When I finally l decided to leave the lab and pursue an opportunity in industry, I felt apprehensive about telling him. I felt that he would be disappointed that I had decided not to remain with his group, or at the very least in academic research, and I dare say that he was. He didn’t show it though, and with good grace figuratively clapped me on the back and wished me well.
We all have critical times in our careers when we need advice on where to go next and how to accomplish our goals. Sometimes, we simply need reassurance that we are not making a catastrophic decision, or encouragement to take risks. When these decision points have come along in my own career, I have gone to a very short list of friends, peers and mentors for advice. Since I have known him, Huub had always been on that list. His mix of enthusiasm for science, easy-going personality, good humour and healthy skepticism always helped. That he also loved to talk didn’t hurt either.

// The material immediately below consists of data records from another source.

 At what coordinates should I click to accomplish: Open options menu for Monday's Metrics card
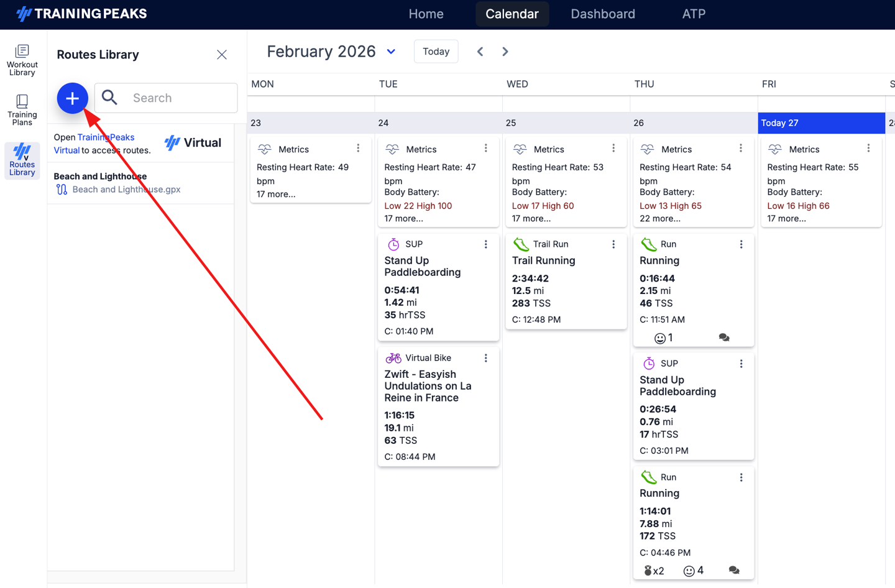[358, 149]
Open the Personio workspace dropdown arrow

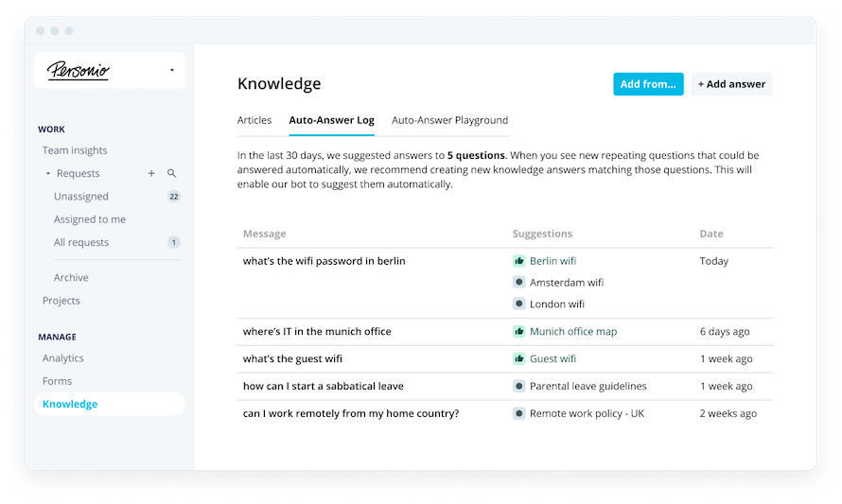pos(172,70)
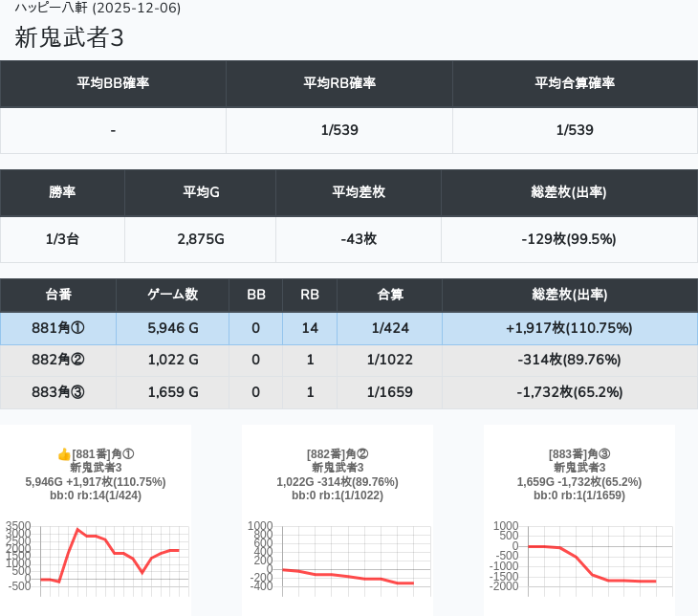The height and width of the screenshot is (616, 698).
Task: Click the 5,946 G game count cell
Action: (172, 328)
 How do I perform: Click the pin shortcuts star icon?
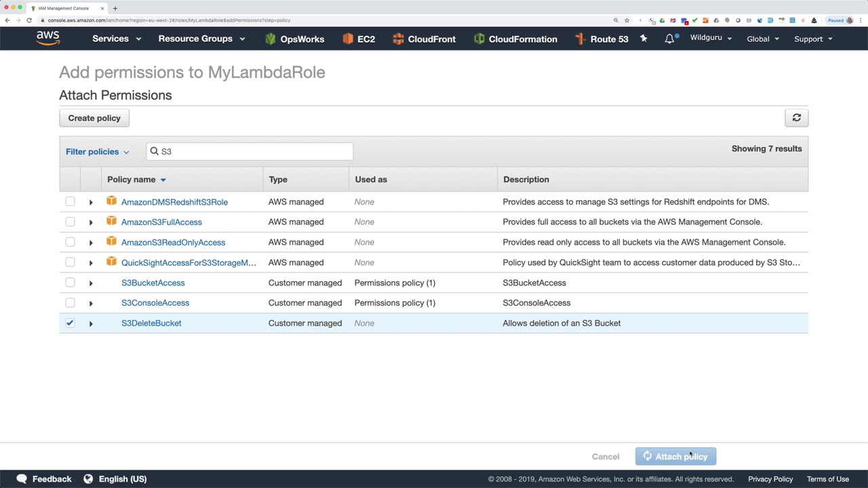coord(644,39)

I did not hear the news of Huub’s death immediately, being en route from Toronto to Montreal, and then driving to a conference in a resort town in the Laurentians. When I got to my room and turned my phone back on, there were three messages, all saying more or less the same thing. Over the next few days, I received at least a dozen voicemails and several email messages, from a wide variety of acquaintances, from the lab, neighbouring labs, and elsewhere in the city. It is, I think, a telling point that people who hadn’t worked for Huub for years, and some who never did but knew that I had, made the effort to find me and the other members of his extended scientific ‘family’. The funeral, and the memorial ceremony yesterday, were well-attended, fitting tributes to a good friend, incisive critic, and mentor.
Tributes:
University of Toronto
U of T Department of Pharmacology Graduate Students
Centre for Addiction and Mental Health
U of T Department of Psychiatry
Ghost bike memorial
5 comments:
I've never met (or heard of the man to be honest ) but I feel after that soliloquy he's some I would have been honoured to know...
I am sorry for the loss of your good friend. What a good man he seems from your tribute.
The good ones are always taken too soon.
I read your thoughts, and I thought about my own lost mentors, and I'm crying.
Thanks for reminding me of them, and for sharing Huub with us.
Yes, as with Marianne, It caused me to stop and think of the mentors I have had, the ones I really should get back in touch with.